In approving these changes, the Board of Directors considered the challenges associated with the Fund's hybrid investment strategy, the performance record of the high yield debt portion of its portfolio and the discount at which the Fund's common shares have historically traded to their net asset value (NAV). Implementation of the new investment strategy and objective resulted in the liquidation of virtually all of the Fund's equity securities issued by real estate companies by the end of the reporting period, the proceeds of which were invested in high yield debt securities.

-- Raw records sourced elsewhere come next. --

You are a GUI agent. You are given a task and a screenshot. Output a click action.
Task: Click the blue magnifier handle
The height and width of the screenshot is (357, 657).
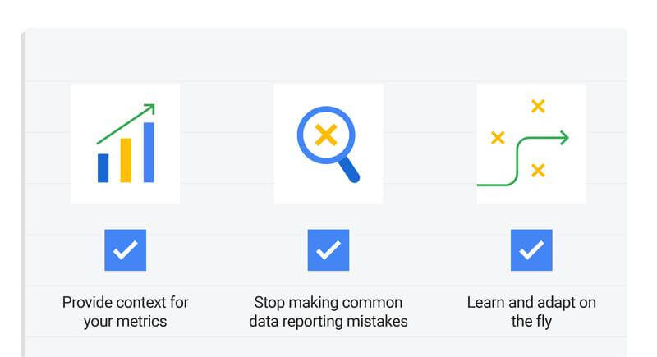coord(350,171)
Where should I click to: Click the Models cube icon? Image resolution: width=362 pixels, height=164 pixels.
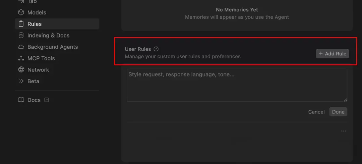(21, 12)
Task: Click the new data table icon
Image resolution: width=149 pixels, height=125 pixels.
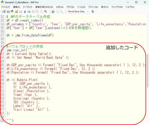Action: tap(4, 11)
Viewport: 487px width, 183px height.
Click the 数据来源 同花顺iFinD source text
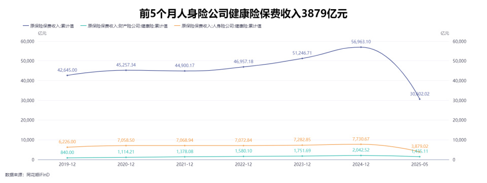pyautogui.click(x=27, y=175)
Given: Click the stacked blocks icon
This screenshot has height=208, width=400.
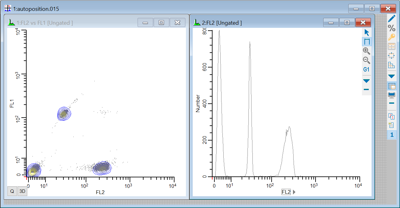Looking at the screenshot, I should [392, 65].
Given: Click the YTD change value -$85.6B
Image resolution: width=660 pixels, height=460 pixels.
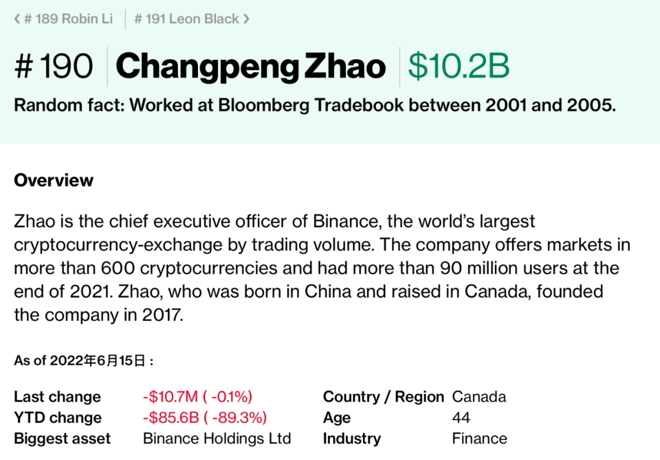Looking at the screenshot, I should coord(205,418).
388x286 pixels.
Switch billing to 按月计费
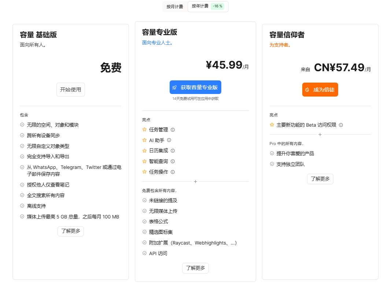click(x=175, y=7)
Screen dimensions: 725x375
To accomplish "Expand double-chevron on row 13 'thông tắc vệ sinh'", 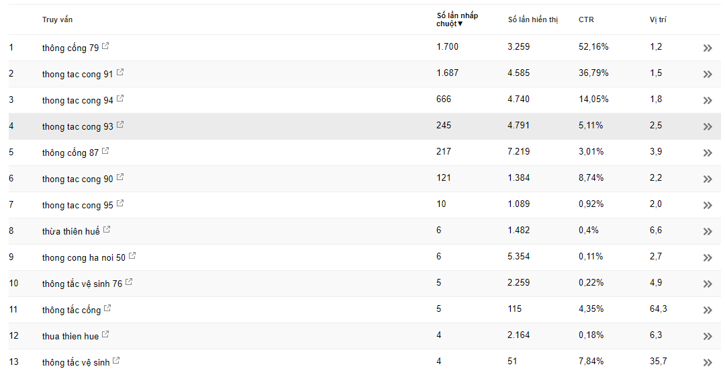I will point(708,362).
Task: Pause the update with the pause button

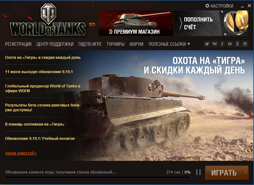Action: [198, 172]
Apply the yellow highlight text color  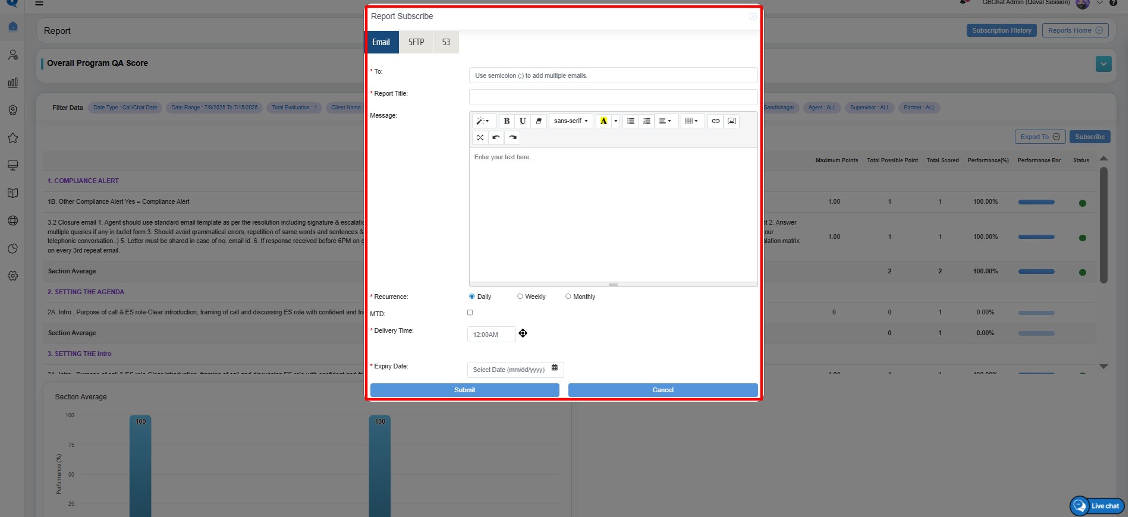pos(603,121)
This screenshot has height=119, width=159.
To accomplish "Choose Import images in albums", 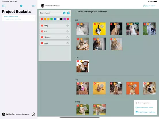I will pos(145,112).
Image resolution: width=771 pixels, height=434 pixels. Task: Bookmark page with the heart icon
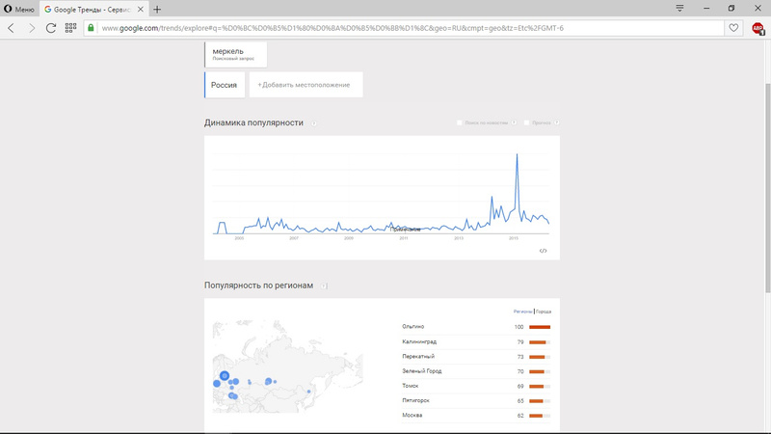tap(733, 28)
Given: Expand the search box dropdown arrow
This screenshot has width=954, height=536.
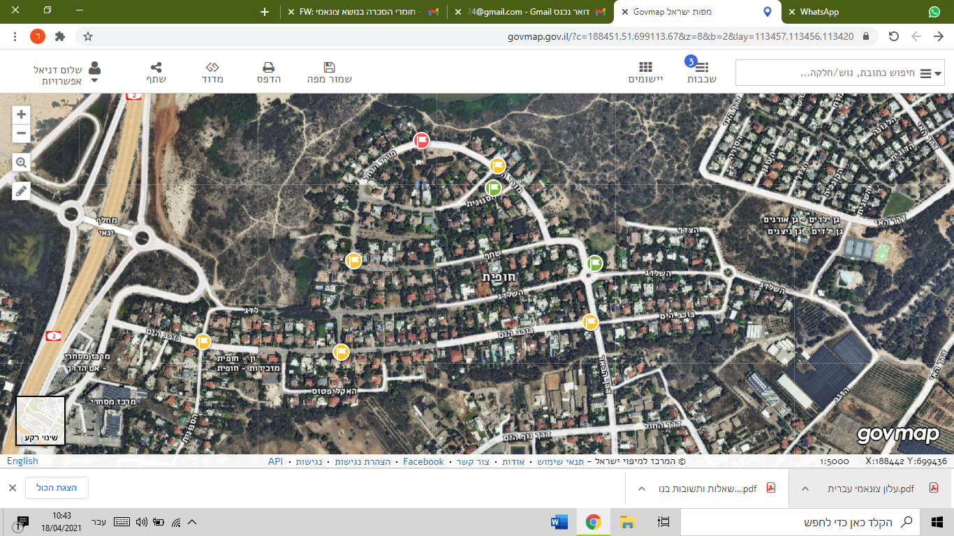Looking at the screenshot, I should point(939,73).
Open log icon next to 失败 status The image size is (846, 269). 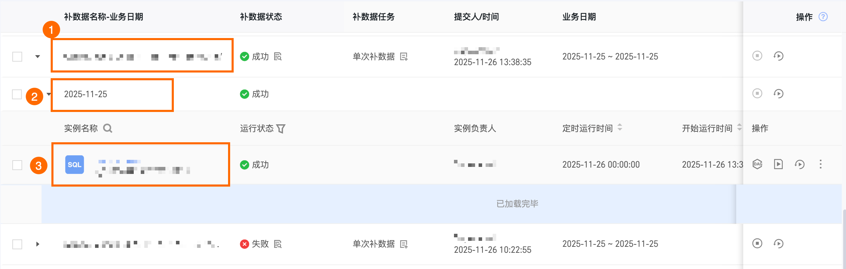click(278, 244)
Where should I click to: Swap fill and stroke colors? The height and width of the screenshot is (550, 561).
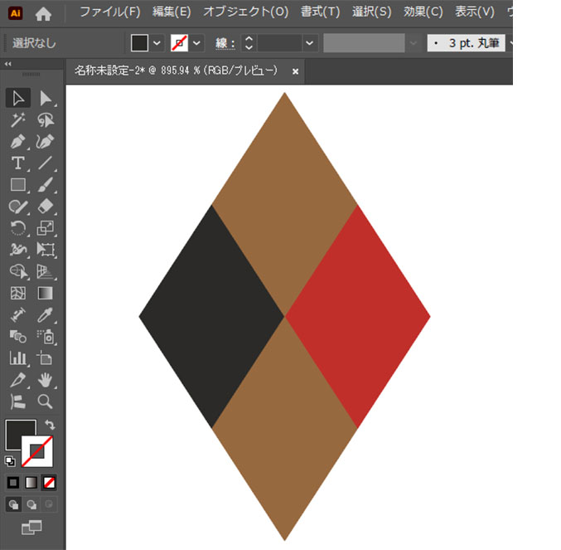[x=49, y=425]
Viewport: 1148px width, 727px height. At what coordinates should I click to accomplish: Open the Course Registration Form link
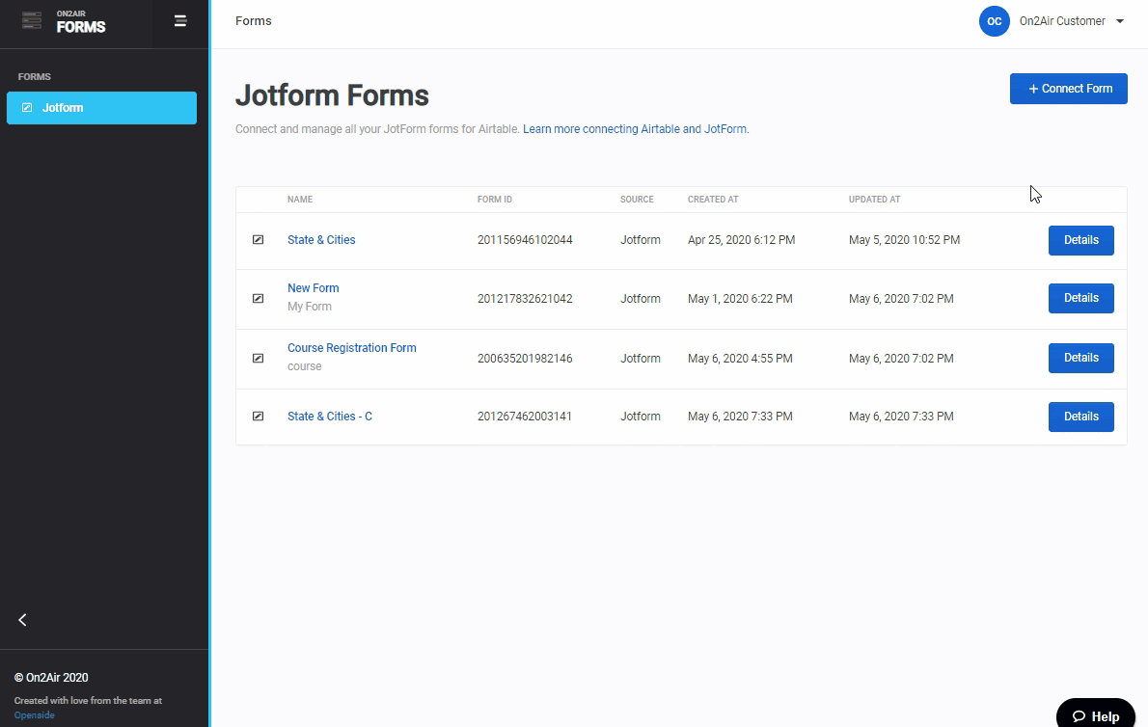pos(352,348)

The Fund's Board also approved a proposal to reorganize the Fund and Neuberger Berman High Yield Strategies Fund into a new closed-end fund. In determining to approve the proposed reorganization of the funds, the Board considered the potential benefits that the Fund's shareholders would derive from the larger combined fund, including a lower total expense ratio and enhanced liquidity. This proposal was submitted for approval by the stockholders at their annual meeting.

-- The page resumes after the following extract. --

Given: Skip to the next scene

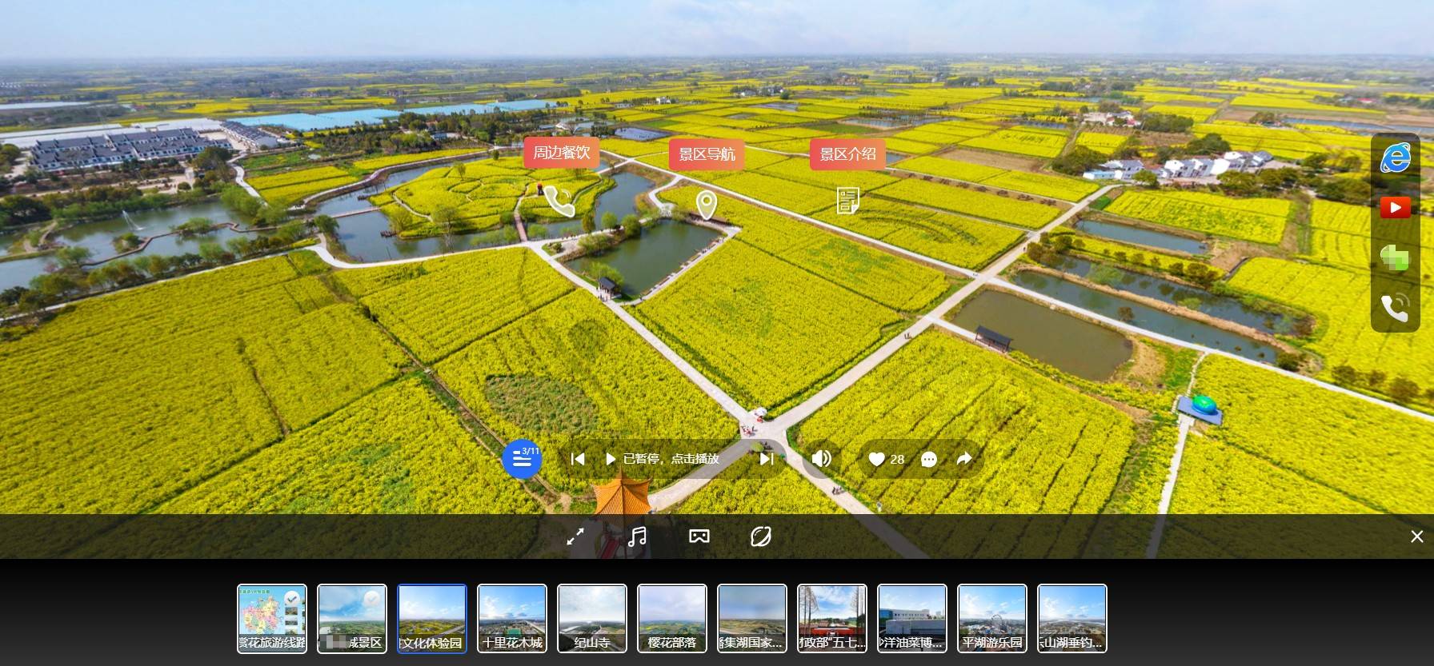Looking at the screenshot, I should 766,459.
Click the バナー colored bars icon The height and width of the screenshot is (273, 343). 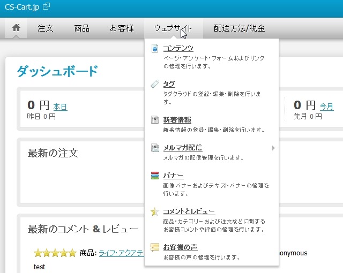click(x=154, y=176)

Please note that, in light of the proposed reorganization of the Fund, the commencement of the Fund's next measurement period under its tender offer program has been delayed. If the Fund's shareholders do not approve the proposed reorganization, the Fund will then announce the dates for its second measurement period. If the Fund's shareholders do approve the proposed reorganization, the new combined fund will adopt its own tender offer program, with substantially the same terms as the Fund's tender offer program and will conduct three measurement periods.
Before concluding, I am pleased to report that the Fund increased its distribution effective in February 2010 from $0.05 to $0.0575 per share. The factors considered in increasing the distribution rate included, among other things, the level of income being generated by the Fund's investments, which had increased based on portfolio composition and market conditions, and the Fund's current level of expenses.

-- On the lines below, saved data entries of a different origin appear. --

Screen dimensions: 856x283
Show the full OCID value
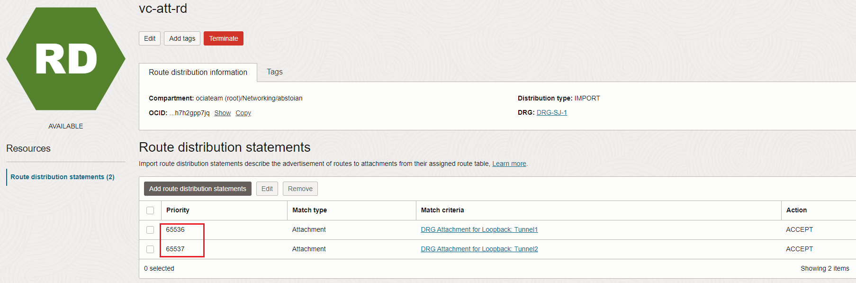click(x=222, y=113)
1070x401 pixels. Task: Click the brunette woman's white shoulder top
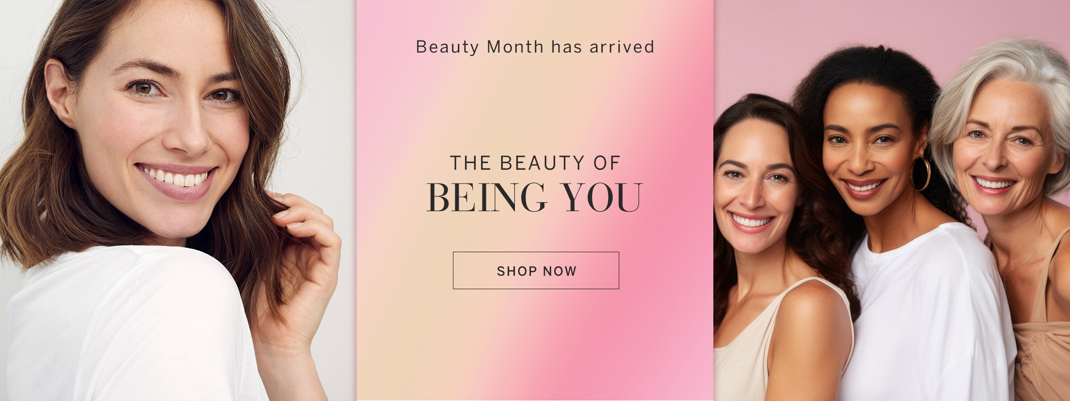125,325
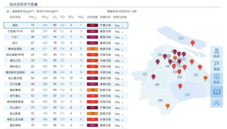This screenshot has height=129, width=227.
Task: Open the 站点 station view in sidebar
Action: (x=217, y=52)
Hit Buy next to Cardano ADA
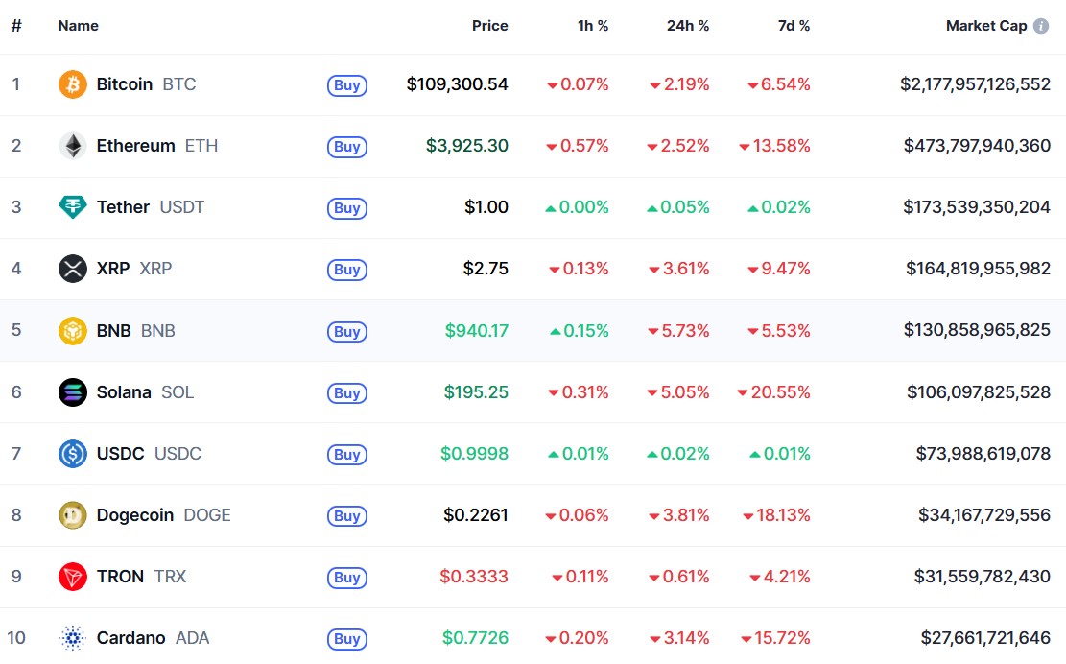 pos(347,639)
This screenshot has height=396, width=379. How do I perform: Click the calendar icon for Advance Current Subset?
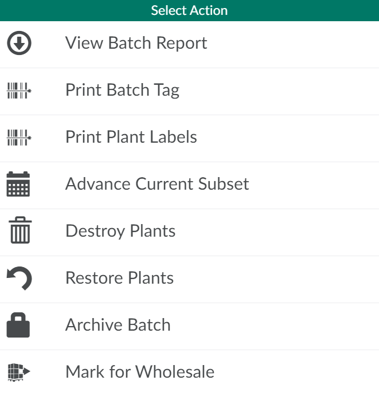pos(18,184)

Thank you for your confidence in the Fund. We will continue to do our best to earn your confidence and trust in the future.
Sincerely,
Robert Conti
President and CEO
Neuberger Berman Income Opportunity Fund Inc.
1
Income Opportunity Fund Inc. Portfolio Commentary
Neuberger Berman Income Opportunity Fund Inc. changed its investment strategy and objective on February 18, 2010. Previously, the Fund invested primarily in high yield bonds and real estate investment trusts (REITs). The Fund now generally owns only high yield bonds and as an investment objective seeks high total return, combining income and capital appreciation.
For the six months ended April 30, 2010, on a net asset value (NAV) basis, the Fund's high yield securities produced a positive return; its holdings in REITs, which were substantially liquidated, also did well. The use of leverage (typically a performance enhancer in up markets and a detractor during market retreats) was beneficial for performance as well.
The Fund's high yield securities posted a strong absolute return during the reporting period, performing in line with the Barclays Capital U.S. Corporate High Yield 2% Issuer Cap Index. For the four-month period through February 28, 2010, the Fund's REIT holdings outpaced the FTSE NAREIT Equity REITs Index.
The impressive rally in the high yield market that had begun in the spring of 2009 continued during the reporting period. The same themes that had supported the market since the beginning of the rebound remained in place, including encouraging economic news, corporate profits that generally exceeded expectations and robust demand from investors.
The high yield market's resiliency was noteworthy given ongoing high unemployment in the U.S., concerns regarding the debt crisis in Greece, and the possibility of increased federal government reforms in the financial sector. Despite these challenges, the index posted positive returns during all six months of the reporting period. Looking more closely at the high yield market, lower rated Caa bonds generated strong results, gaining 15.33%. In contrast, higher rated Ba securities returned 10.19%.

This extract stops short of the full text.